How We Survived 3 and a half years 

I’ve been with my boyfriend for 3 years now. We started dating my second semester of freshman year which at the time he was a sophomore and people always seem surprised to hear that I have been with the same guy for 3 years. It wasn’t easy at all. We had our ups and downs, I had my fair share of sleepless nights in which I questioned everything, there was crying, arguing, but there was also tons of laughter, happiness and good memories that were made. Here’s how we did it…
1) BE YOURSELF! This is so important that you don’t realize how important it really is. Please for the love of god be yourself and let your partner get to know the real you. This will make your relationship so much easier.

2) Be upfront with your partner, if you don’t like something tell them. If you’re only a month into your relationship I wouldn’t be to upfront because you’re still getting to know the person. But other than that if you have something to say then say it.

3) Talk! Talk a lot! If your relationship is in its early stages, then make sure to communicate constantly. I remember my boyfriend and I texted each other everyday. Not every minute of everyday, but we did make conversation everyday, still do. If you don’t communicate then the relationship might not last much longer. Trust me on that one, I know from experience. Seriously COMMUNICATE! Talk about everything,and anything. Talk about each others day,but seem interested. Let each other know what you’re up to. (Not all the time 24/7,but point is just talk a lot.)

4) Spend a lot of time with each other. Now I’m not saying put your friends aside because that is completely unacceptable,but do make time for partner. You need to make sure your boyfriend or girlfriend feels like a top priority,which they should be anyway. Go to football games together or if you’re partying with friends invite your partner to tag along. Point is to make sure that the two of you are spending time together because if you’re not then it will hurt your relationship. If someone is not feeling like a priority, then eventually they will feel like they have dealt with enough “waiting to be noticed”, and may walk away.

5) Give each other space. Don’t be that clingy person in the relationship because nobody likes that person. If you can’t be independent then you can kiss your relationship goodbye. People don’t want to feel like they are taking care of someone, and they definitely do not want someone else to depend on them for everything because then it stresses the other person out, and will only cause problems. You have to trust your partner and let them do them. If you are making up scenarios in your head about your bf/gf cheating or anything that shines a negative light on them PUT YOUR PHONE AWAY! or call a friend and talk on the phone with them,or go out,but DO NOT SEEM LIKE YOU ARE DOUBTING YOUR PARTNER. This can get ugly. Unless you know for a fact that your concerns are real, do not confront them; instead ask them how their night went, who they hung out with, what did they do. Simple questions will do.

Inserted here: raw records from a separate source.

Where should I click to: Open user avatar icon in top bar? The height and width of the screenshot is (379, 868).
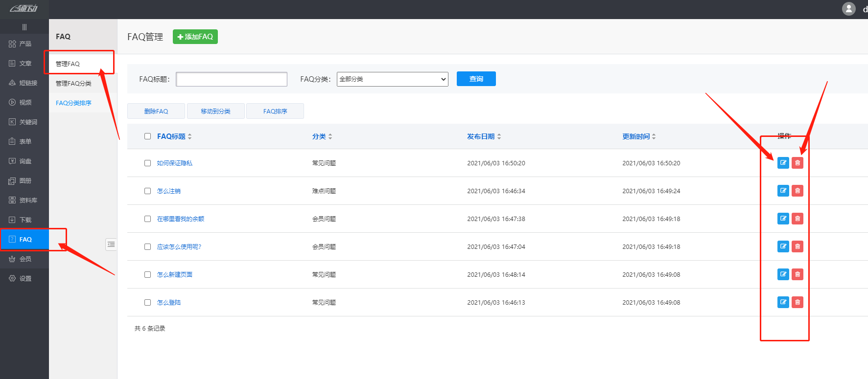pos(848,9)
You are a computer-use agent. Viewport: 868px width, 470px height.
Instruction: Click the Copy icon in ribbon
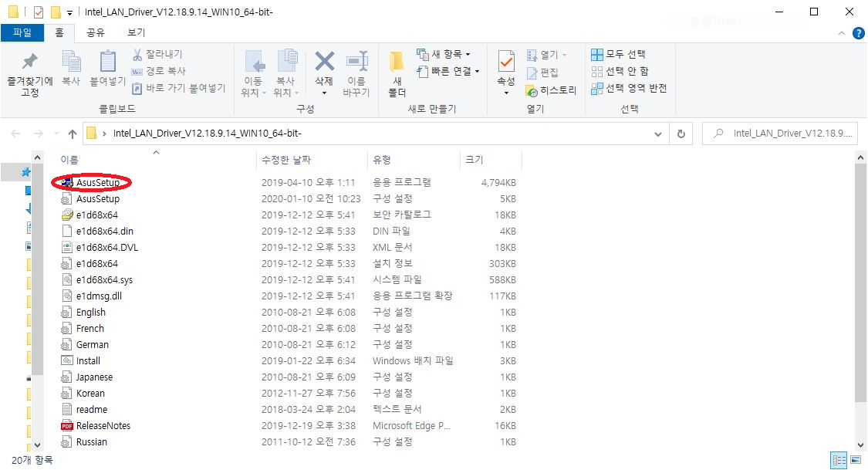click(x=71, y=63)
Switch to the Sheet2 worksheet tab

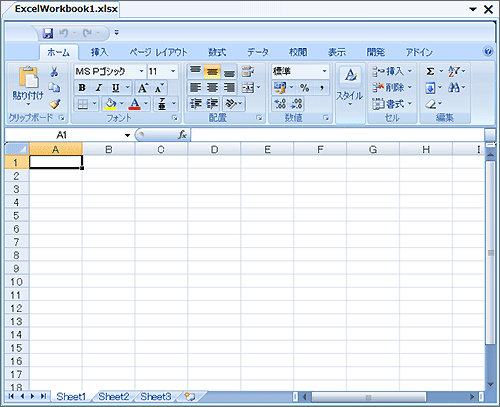point(114,396)
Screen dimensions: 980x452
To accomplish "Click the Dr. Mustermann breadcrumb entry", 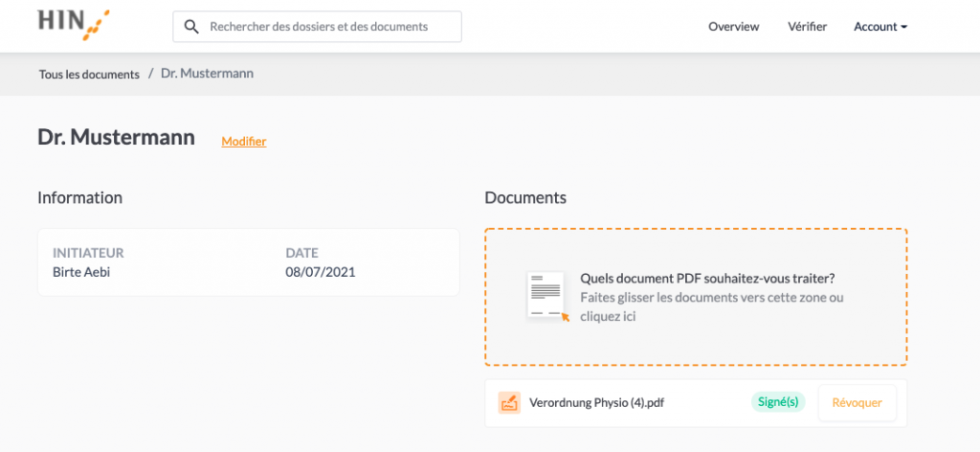I will [x=207, y=74].
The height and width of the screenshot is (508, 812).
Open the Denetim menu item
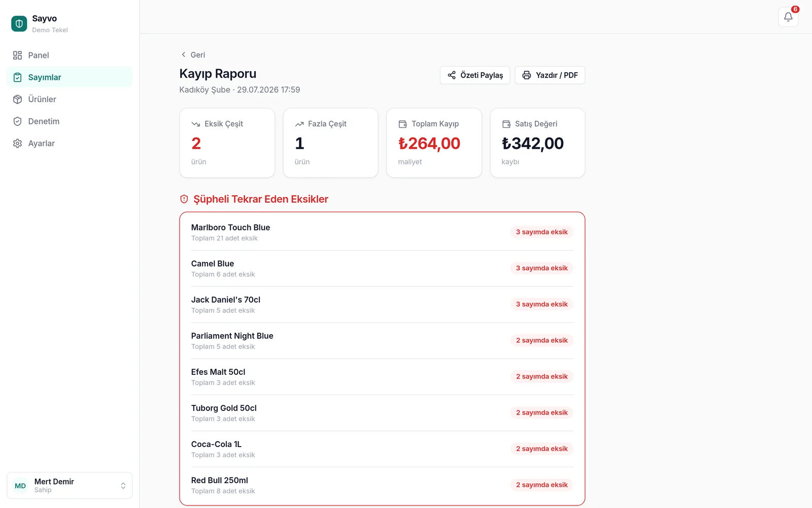click(70, 121)
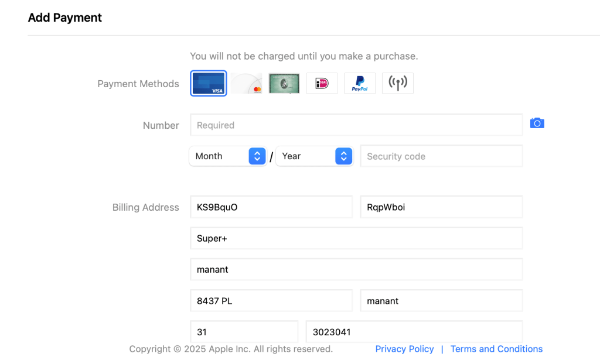Image resolution: width=600 pixels, height=364 pixels.
Task: Open the expiration Year dropdown
Action: (x=315, y=156)
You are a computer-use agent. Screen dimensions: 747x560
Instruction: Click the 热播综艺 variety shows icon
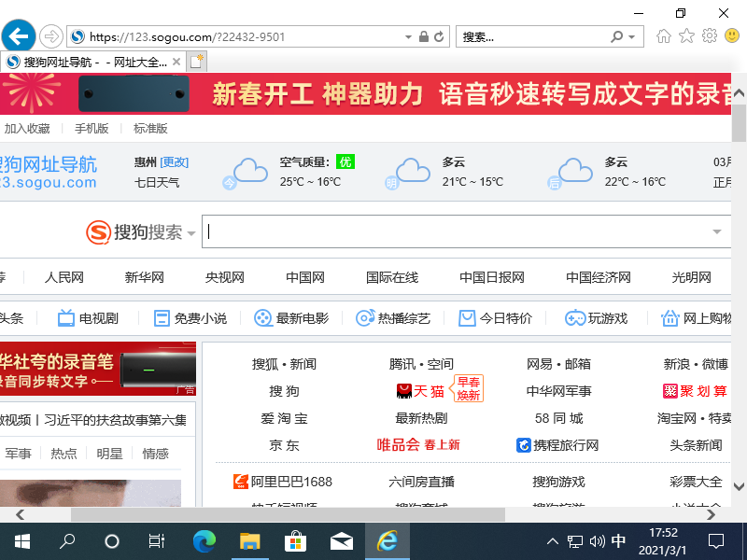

6) You will argue,and THAT IS OKAY! What you want to do in these situations is be an adult. I know this can be really hard for some,especially if you are stubborn like me, but if you care about the other person and want your relationship to work,then you HAVE to be the bigger person. This means not yelling, apologizing first if you have to,and actually listen to what your partner has to say. Seriously listen. You want to talk the situation out not just yell at each other and get nowhere. Also talk over the phone,don’t text because that can get really messy and more problems pop up.

7) Tell each other things even if they seem stupid. Talk about everything even your feelings. Really talk about your feelings, that is SO IMPORTANT! This will only allow your relationship to grow and mature.

8) Be each others cheerleader. Get exited for them when they accomplish something, go to their games if they play a sport. Just be there for the other person. If they need someone for comfort make sure that person is you. Make them feel worthy and loved. Put a smile on their face or just hold them tight when their having a bad day.

9) Remind them that you love them. If not you’ll lose them. Simple as that.

10) Get to know each others family. There’s something about this that makes the relationship feel more mature. If your family likes your partner and vice versa then your relationship will be a happy one.

11) Respect each other. This one should just be common sense. We were raised to respect everyone and treat everyone the way we wish to be treated if not then why are you with this person?

12) Be supportive. Support their dreams, their goals, whatever they chose to do in life, support them and help them along the way.

12) Make sure to be there for each other….ALWAYS!